Injecting class into other class

public class MyClass 
{
    private MyRepository _myRepository;

    public MyClass(MyRepository myRepository)
    {
        _myRepository = myRepository;
    }

    ...
    ...
}

Create, Update, or Upsert 1 entity

var entity = new MyEntity() 
{ 
    PartitionKey = "partition",
    RowKey = "row001",
    Value1 = "myvalue"
};

// Adds a new row. Will fail if the partitionkey/rowkey already exists
await _myRepository.AddAsync(entity);

// Updates a row. Will fail if the partitionkey/rowkey does not exist
await _myRepository.UpdateAsync(entity);

// If entity exists, updates the entity. If not, a new is created
await _myRepository.UpsertAsync(entity);

Handle concurrency issues on update

You can use the UpdateAsync(T entity, ETag ifMatch, TableUpdateMode tableUpdateMode) method to handle concurrency issues:

int maxRetries = 10;
int retryCount = 0;
while (retryCount < maxRetries)
{
    try
    {
        var entity = _myRepository.GetAsync("partition", "row001");
        entity.Value1 = entity.Value1 + "1";
        await _myRepository.UpdateAsync(entity, entity.ETag, TableUpdateMode.Replace);
        break;
    }
    // 412 = Precondition Failed (ETag mismatch)
    catch (RequestFailedException ex) when (ex.Status == 412) 
    {
        retryCount++;
        if (retryCount == maxRetries)
        {
            throw new Exception("Cannot update entity");
        }
        else
        {
            // Exponential backoff (0.5s, 1s, 1.5s, ...)
            await Task.Delay(500 * retryCount);
        }
    }
}

Create, Update, or Upsert many entities

In these methods, you don’t need to worry about the insert limits of Azure Tables, the class will chunk your array for you.
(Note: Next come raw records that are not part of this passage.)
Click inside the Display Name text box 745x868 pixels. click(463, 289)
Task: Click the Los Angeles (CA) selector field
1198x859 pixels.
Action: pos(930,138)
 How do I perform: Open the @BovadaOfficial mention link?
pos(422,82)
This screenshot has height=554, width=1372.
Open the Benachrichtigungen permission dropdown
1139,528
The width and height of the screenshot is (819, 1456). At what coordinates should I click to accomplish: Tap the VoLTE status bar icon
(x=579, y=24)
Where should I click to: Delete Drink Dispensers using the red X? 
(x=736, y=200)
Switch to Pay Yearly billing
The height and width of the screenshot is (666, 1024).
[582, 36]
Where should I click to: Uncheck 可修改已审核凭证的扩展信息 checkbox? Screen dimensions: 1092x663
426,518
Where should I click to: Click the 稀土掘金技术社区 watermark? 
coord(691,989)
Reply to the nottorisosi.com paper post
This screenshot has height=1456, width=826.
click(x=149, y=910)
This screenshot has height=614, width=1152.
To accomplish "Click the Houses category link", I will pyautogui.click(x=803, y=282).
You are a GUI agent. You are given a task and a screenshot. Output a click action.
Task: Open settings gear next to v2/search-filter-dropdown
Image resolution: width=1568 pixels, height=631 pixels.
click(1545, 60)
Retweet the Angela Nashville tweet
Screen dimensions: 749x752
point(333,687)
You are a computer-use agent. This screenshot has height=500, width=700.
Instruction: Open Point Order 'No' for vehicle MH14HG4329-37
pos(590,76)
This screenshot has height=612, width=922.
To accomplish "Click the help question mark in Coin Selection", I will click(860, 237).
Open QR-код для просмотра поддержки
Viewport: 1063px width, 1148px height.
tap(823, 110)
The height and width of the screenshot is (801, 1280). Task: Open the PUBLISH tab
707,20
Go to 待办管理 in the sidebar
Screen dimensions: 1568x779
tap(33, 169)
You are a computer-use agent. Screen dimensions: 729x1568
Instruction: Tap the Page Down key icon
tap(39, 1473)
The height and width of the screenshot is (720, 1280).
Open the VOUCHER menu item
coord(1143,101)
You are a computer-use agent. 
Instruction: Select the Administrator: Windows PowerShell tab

List<MyEntity> entityList = new List<MyEntity>();

for (int i=0;i<100;i++)
{
    var entity = new MyEntity() 
    { 
        PartitionKey = "partition",
        RowKey = "row" + i,
        Value1 = "myvalue"
    };
}

// Adds new rows. Will fail if the partitionkeys/rowkeys already exists
await _myRepository.AddAsync(entityList);

// Updates rows. Will fail if the partitionkeys/rowkeys does not exist
await _myRepository.UpdateAsync(entityList);

// If entities exists, updates the entities. If not, new entities are created
await _myRepository.UpsertAsync(entityList);

Read entities

// One specific entity
var entity = await _myRepository.GetAsync("partition", "row001");

// Using LINQ to query table. Returns all entities matching the 
// query.
var entities = await _myRepository.GetAsync(e => e.PartitionKey == "partition");

That’s it. You are now a Azure Table Storage expert. Happy coding.